Ali mengatakan, tim penyidik telah menyerahan tersangka dan barang bukti kepada JPU. Menurutnya, kewenangan penahanan Ajay dilanjutkan oleh JPU selama 20 hari. Penahanan berlaku sejak Kamis (25/3) hingga Selasa (13/4). Ajay bakal tetap ditahan di tempat penitipan di Rutan Polres Metro Jakarta Pusat.
“Dalam waktu 14 hari kerja, Tim JPU akan segera menyusun surat dakwaan dan melimpahkan berkas perkaranya ke PN Tipikor. Persidangan diagendakan di PN Tipikor Bandung,” kata Ali.

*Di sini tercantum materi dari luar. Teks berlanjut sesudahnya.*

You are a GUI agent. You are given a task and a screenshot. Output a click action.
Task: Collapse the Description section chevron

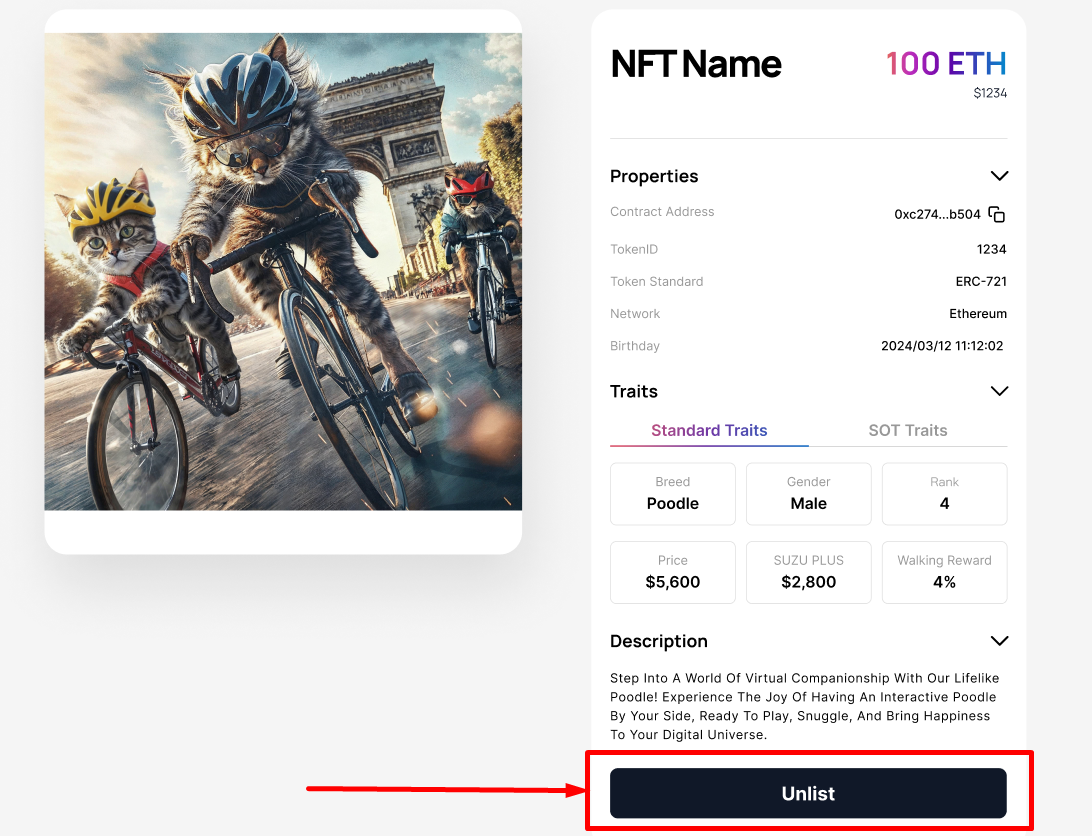[x=998, y=641]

Diketahui, KPK menetapkan dua tersangka dalam kasus dugaan suap perizinan Rumah Sakit Umum (RSU) Kasih Bunda Kota Cimahi, Jawa Barat, pada tahun anggaran 2018—2020. Dua tersangka tersebut adalah Wali Kota Cimahi 2017—2022 Ajay Muhammad Priatna (AJM) dan Komisaris RSU Kasih Bunda Hutama Yonathan (HY).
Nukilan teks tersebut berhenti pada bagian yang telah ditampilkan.